Here’s to the next decade!
AWS re:Invent is fast approaching and we hope that you’ll join us at some of the many Content Delivery sessions that dive deeper into the capabilities CloudFront offers. We thank you for joining us in this evolutionary journey, and we are excited for what’s to come in the years ahead. We appreciate the kind words of so many of our customers on this milestone anniversary. Ten years later, and it’s still Day One for Amazon CloudFront.
Thank you,
Amazon CloudFront
“We have been using Amazon CloudFront since the beginning. We love how CloudFront has helped us grow and scale our websites securely over all these years. Congratulations on Amazon CloudFront’s 10-year anniversary!” Marco Viganò, Digital CTO, Condé Nast.

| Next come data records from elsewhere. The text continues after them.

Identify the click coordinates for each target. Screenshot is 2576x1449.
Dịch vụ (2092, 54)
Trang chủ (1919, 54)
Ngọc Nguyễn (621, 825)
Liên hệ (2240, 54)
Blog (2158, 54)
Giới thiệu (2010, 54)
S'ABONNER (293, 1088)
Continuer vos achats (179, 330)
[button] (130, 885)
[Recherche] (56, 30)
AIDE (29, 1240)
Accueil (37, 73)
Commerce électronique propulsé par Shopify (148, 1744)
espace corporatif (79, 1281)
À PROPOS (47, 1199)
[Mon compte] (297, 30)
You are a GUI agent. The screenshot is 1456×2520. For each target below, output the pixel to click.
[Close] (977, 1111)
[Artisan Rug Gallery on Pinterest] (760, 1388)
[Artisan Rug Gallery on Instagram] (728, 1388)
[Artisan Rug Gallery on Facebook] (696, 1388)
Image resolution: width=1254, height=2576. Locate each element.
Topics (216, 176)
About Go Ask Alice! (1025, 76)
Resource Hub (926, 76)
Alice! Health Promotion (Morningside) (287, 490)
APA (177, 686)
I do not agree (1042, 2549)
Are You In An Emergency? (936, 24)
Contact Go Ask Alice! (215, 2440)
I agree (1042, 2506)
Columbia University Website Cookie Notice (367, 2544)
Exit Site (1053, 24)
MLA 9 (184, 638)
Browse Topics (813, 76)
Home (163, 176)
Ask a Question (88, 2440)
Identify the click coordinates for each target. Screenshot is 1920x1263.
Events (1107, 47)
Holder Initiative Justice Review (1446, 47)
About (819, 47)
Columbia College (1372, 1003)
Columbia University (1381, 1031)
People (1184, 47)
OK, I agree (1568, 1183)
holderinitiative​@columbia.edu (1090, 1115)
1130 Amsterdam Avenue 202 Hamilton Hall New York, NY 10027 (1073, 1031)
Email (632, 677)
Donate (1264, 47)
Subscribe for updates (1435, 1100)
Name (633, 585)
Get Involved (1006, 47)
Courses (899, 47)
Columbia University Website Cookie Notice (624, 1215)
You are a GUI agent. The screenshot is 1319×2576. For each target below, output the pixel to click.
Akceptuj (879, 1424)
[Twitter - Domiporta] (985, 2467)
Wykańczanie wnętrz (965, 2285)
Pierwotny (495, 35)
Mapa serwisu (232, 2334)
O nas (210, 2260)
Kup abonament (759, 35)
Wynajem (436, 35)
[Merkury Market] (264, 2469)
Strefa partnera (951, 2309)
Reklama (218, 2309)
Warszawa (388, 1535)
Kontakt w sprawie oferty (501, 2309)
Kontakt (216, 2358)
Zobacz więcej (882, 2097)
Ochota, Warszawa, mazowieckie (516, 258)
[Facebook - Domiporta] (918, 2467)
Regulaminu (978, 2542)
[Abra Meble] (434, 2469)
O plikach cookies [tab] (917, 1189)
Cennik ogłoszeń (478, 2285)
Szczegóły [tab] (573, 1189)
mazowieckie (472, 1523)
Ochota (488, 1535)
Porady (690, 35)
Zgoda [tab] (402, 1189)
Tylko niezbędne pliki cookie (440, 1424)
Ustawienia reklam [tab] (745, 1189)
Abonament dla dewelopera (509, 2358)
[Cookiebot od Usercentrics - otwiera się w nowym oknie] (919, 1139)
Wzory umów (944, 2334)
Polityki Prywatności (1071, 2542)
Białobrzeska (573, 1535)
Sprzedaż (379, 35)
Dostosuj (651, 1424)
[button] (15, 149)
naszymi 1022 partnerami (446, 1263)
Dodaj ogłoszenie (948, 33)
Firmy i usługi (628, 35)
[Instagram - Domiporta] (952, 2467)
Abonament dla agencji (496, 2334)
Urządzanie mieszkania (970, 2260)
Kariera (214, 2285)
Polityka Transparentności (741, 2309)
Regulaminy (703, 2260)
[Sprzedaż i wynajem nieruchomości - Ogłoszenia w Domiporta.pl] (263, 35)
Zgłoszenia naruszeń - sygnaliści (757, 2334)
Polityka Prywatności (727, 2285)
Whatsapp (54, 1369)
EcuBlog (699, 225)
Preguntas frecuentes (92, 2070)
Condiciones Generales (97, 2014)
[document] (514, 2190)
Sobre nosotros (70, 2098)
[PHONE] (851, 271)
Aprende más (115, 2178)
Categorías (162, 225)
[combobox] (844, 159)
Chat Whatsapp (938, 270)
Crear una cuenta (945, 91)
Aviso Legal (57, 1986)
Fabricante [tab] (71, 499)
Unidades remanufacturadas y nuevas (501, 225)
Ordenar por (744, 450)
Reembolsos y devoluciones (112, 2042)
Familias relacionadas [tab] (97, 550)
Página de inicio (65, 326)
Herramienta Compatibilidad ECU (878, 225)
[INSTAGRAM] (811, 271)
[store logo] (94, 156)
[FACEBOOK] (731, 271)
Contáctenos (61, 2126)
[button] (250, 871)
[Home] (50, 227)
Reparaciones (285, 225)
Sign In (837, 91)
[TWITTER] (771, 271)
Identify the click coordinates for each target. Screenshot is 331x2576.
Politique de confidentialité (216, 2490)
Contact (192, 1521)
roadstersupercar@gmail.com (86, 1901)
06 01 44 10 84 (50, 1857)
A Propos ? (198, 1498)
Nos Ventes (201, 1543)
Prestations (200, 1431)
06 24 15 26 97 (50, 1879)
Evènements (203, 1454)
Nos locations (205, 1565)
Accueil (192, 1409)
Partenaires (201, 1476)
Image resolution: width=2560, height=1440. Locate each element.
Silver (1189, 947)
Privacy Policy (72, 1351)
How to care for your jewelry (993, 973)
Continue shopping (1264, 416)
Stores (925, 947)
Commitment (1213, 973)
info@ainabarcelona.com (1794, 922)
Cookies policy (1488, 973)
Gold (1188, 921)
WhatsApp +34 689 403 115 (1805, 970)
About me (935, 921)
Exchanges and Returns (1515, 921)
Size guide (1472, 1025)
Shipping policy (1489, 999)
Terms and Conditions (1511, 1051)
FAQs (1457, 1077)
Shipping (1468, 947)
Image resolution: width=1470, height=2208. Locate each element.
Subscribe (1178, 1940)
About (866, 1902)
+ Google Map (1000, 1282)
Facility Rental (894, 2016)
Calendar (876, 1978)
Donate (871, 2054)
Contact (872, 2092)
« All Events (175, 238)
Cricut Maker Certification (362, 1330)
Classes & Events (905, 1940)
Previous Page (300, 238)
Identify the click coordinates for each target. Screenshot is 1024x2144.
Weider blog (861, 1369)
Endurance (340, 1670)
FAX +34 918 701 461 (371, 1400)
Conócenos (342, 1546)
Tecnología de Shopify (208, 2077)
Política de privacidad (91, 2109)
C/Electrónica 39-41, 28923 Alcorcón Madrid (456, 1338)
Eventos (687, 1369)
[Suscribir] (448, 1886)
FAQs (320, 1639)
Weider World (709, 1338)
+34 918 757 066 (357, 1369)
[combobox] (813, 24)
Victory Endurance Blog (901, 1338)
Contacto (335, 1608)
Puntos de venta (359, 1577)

“As the distributor of a wide selection of entertainment formats, we have been using CloudFront for the past two years for both live streaming and video on demand. We have been very happy with CloudFront’s performance, availability, and reliability. Happy 10th year!” Christian Meyer, Senior Cloud Architect, ProSiebenSat.1 Digital GmbH.
“We chose CloudFront for its superior performance on both static and dynamic content delivery, and for built-in security features like AWS Shield for DDoS protection. We love the customer obsession of the AWS team. Congratulations to CloudFront on its tenth anniversary.” Jean Dominguez, Director of Cloud Services, Realtor.com.
“For several years, we have been very happy with Amazon CloudFront’s performance, unique features, and the AWS integration of security features such AWS Shield. Congratulations on Amazon CloudFront’s 10-year anniversary!” Hiroki Tanaka, Vice President, Sony Interactive Entertainment.